Here’s the output for a test project.

Executing hook 

""/home/mooreds/git/testproject3/hooks/before_prepare/test.js" 

"/home/mooreds/git/testproject3""
process.env.CORDOVA_VERSION: 3.3.1-0.4.2
process.env.CORDOVA_PLATFORMS: android
process.env.CORDOVA_PLUGINS: 
process.env.CORDOVA_HOOK: /home/mooreds/git/testproject3/hooks/before_prepare/test.js
process.env.CORDOVA_CMDLINE: node /usr/local/bin/cordova -d prepare

Note that if you are using this for platform specific code, you will want to run the commands separately: cordova build android and cordova build ios. If you just run cordova build and you have both ios and android platforms installed, the process.env.CORDOVA_PLATFORMS variable will be android,ios, and your code won’t be able to differentiate between them.

If you want to know about more Cordova CLI changes, check out “3 Cordova CLI Changes You Should Know About” which covers version 3.3.1-0.3.1.

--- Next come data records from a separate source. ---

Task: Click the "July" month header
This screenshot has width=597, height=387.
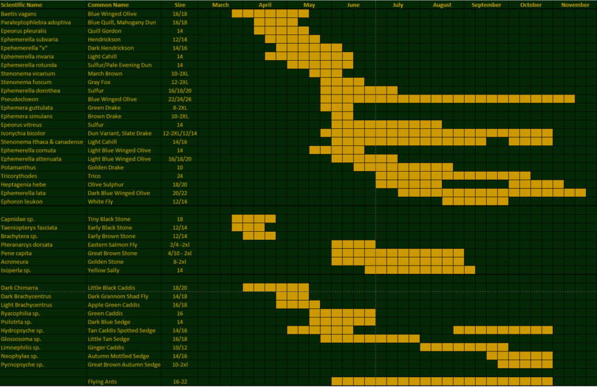Action: click(x=398, y=5)
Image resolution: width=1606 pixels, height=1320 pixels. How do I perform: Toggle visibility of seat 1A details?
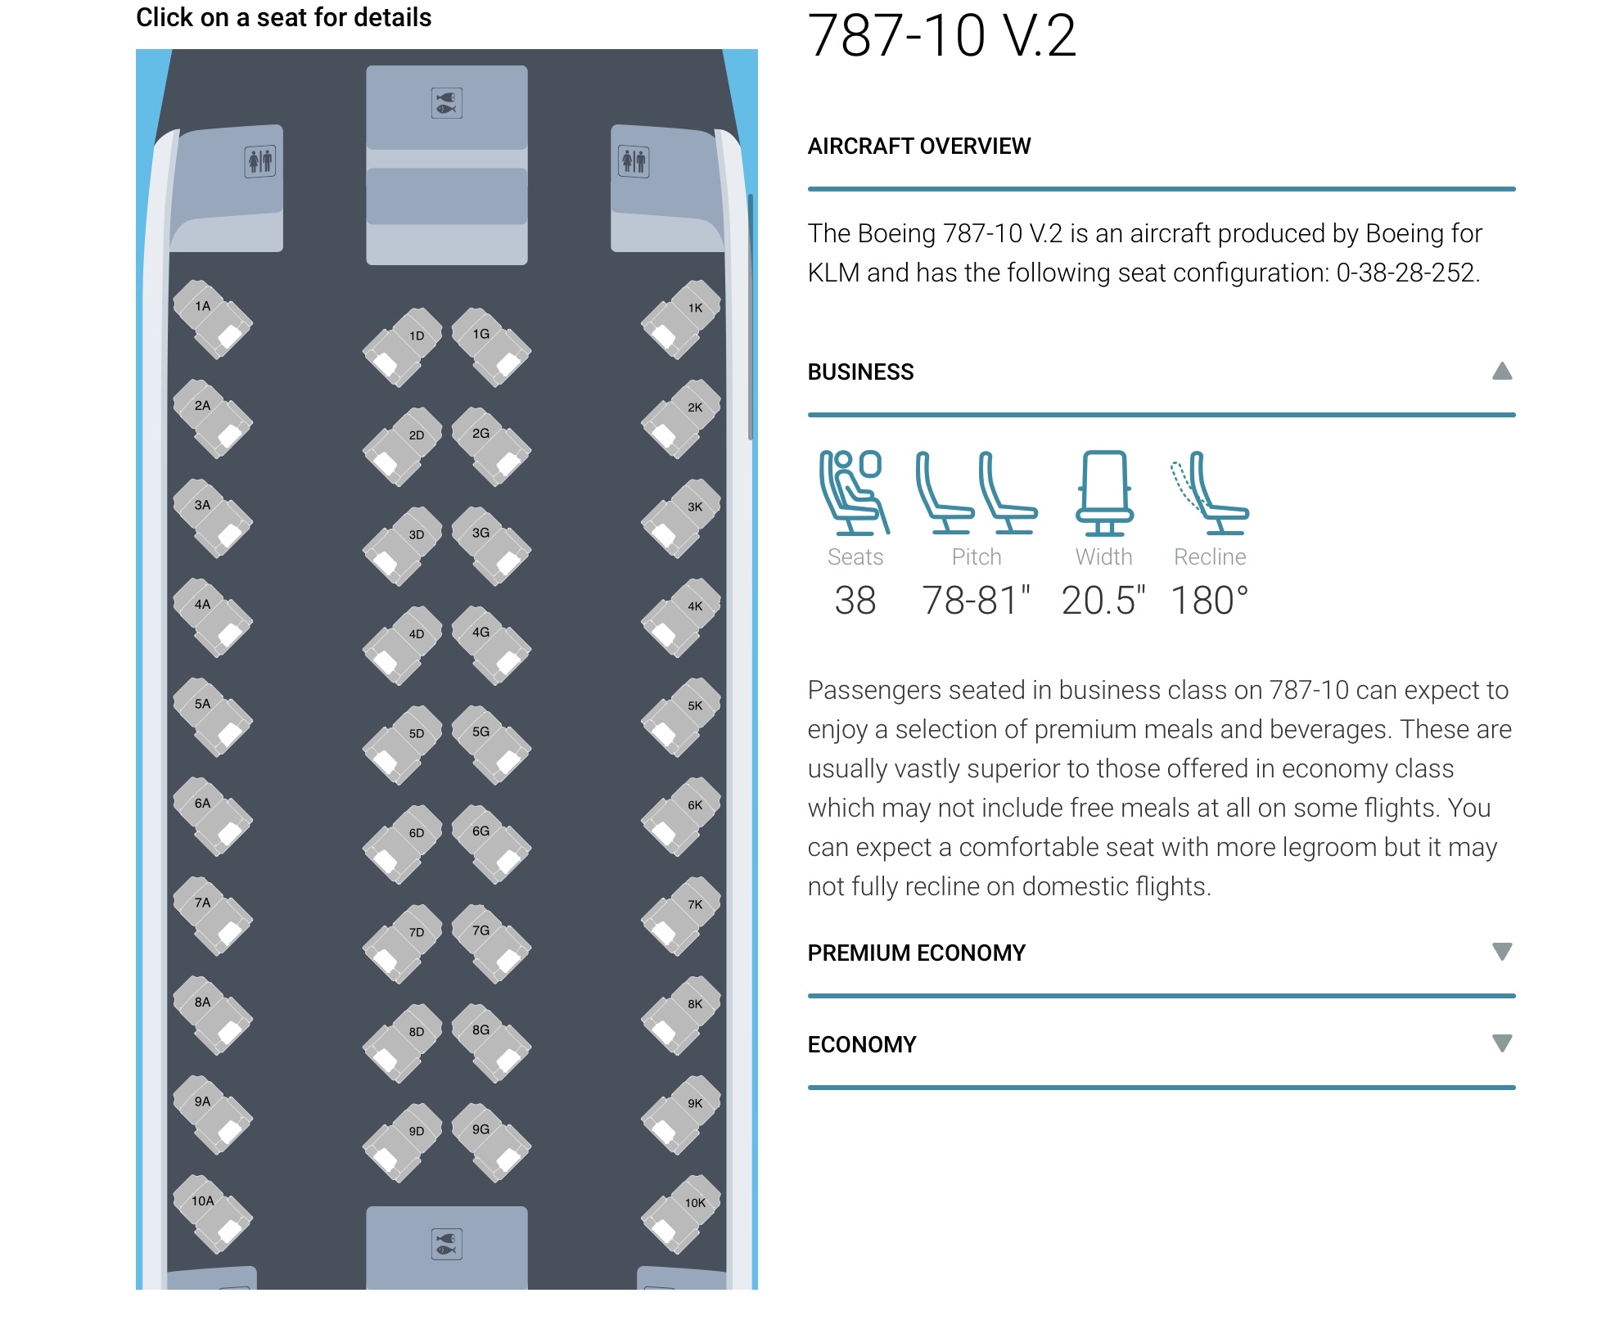tap(208, 315)
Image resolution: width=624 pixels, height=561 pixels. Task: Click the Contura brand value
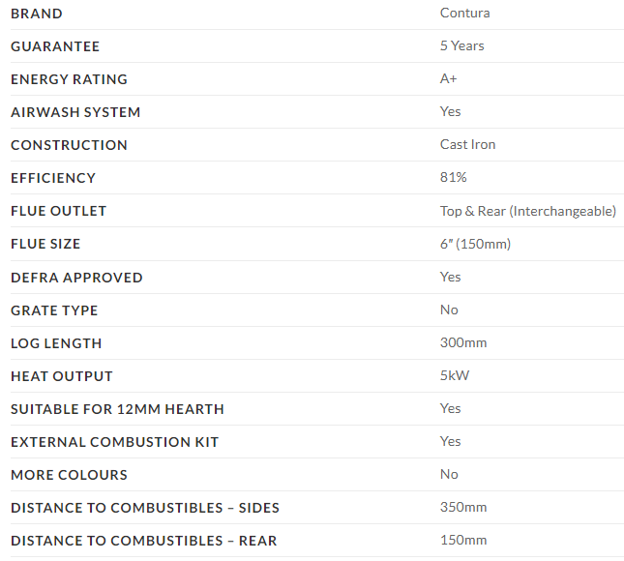coord(464,14)
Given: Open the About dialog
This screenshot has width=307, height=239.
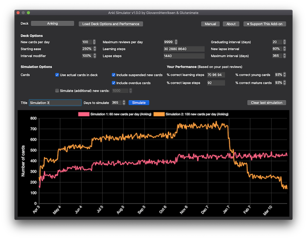Looking at the screenshot, I should [x=231, y=24].
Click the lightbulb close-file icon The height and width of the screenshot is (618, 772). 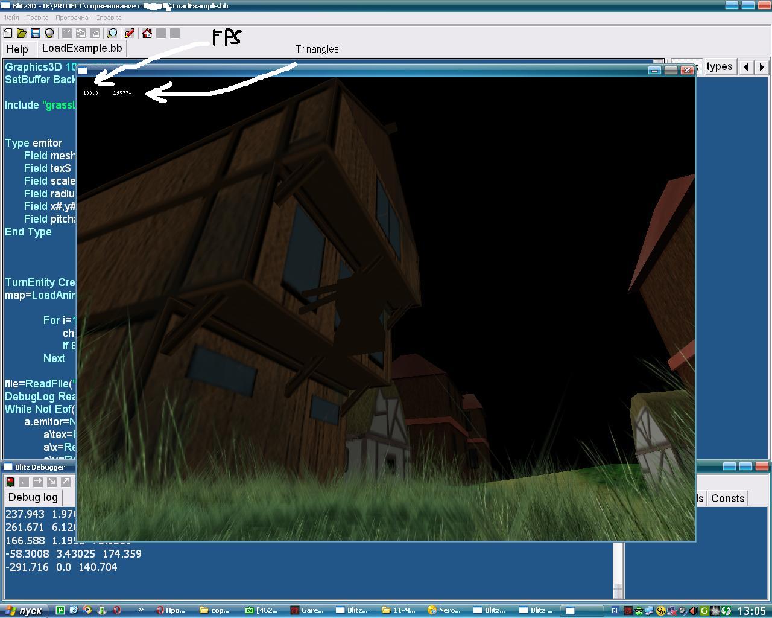coord(49,33)
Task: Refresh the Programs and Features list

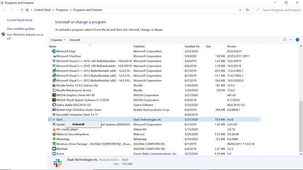Action: click(248, 10)
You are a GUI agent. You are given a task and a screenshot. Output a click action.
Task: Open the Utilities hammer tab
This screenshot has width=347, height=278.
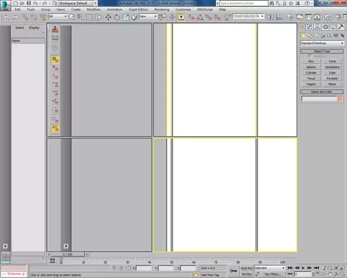point(341,27)
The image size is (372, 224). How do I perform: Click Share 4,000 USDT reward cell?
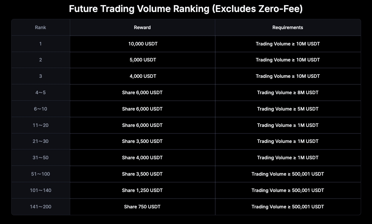point(142,157)
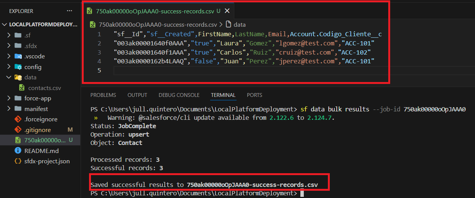
Task: Open the PORTS panel tab
Action: coord(255,95)
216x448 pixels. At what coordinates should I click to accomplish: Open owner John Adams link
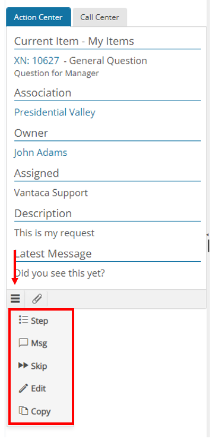pyautogui.click(x=40, y=152)
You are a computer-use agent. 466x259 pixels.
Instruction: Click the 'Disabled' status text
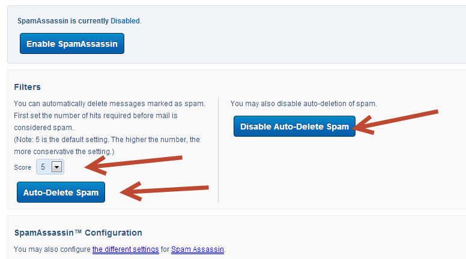[125, 21]
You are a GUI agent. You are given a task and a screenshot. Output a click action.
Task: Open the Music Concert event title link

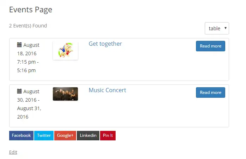pos(107,90)
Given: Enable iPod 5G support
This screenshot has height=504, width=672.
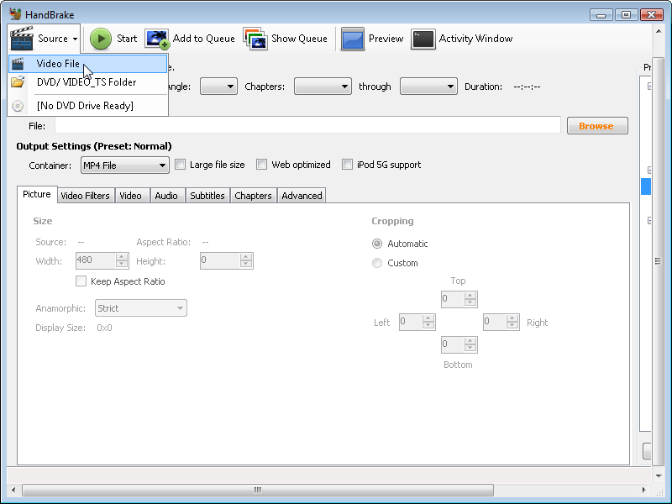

How to use platform specific configuration in your Cordova app

This post comes out of a question I answered over at the guest post I did on Devgirl’s blog, ‘Three Hooks Your Cordova Project Needs’.

A commenter asked:

How do you retain the project level settings for cordova Android projects? Platforms folder removes project level setting when you run ‘cordova platform rm android’

I answered over there, but thought I’d expand a bit and write a post here.

When you are doing Cordova development, there are two main tooling paradigms. You can use native tooling (Eclipse, XCode) to manage your source, edit your javascript and CSS, etc–this is called ‘Native Platform Dev’. Or you can use tooling more typically used in web development (a text editor like Sublime or vi) plus Cordova CLI–this is called ‘Web Project Dev’. Here’s a bit more on the names of these paradigms.

In the first case, you are probably not removing the files under platform all that often–you are more likely to work out of that directory. In the second case, everything under platform is derived from your www directory, plus your plugins, so you can remove the platform directory easily.

I can’t really speak to Native Platform Dev, because it isn’t a Cordova workflow I’ve used. My book is entirely about Web Project Dev and how to do it most efficiently. If that is your paradigm, I imagine you won’t have much trouble with platform specific settings, because the native tooling is pretty good about capturing that in version control, so you can rely on it.

If, on the other hand, you are using Web Project Dev, then if you want to modify platform specific settings, you have three options:
You need to either:

  1. Only modify your project in ways that can be expressed in config.xml. Review the config.xml reference and the platform guides to figure out if your needed customization can be captured in this way.
  2. Write an after_platform_add hook which copies your changes over from elsewhere in your source tree (if you have a modified .java file for example).
  3. Write a plugin which modifies an XML files (AndroidManifest.xml) to insert your needed project level config, (an IntentFilter, for example), and add that plugin to your project in an an after_platform_add. Note you can only add XML nodes to config files with plugins, you can’t modify attributes or remove nodes.

Which of these is correct for you depends on exactly which platform specific feature you are trying to modify.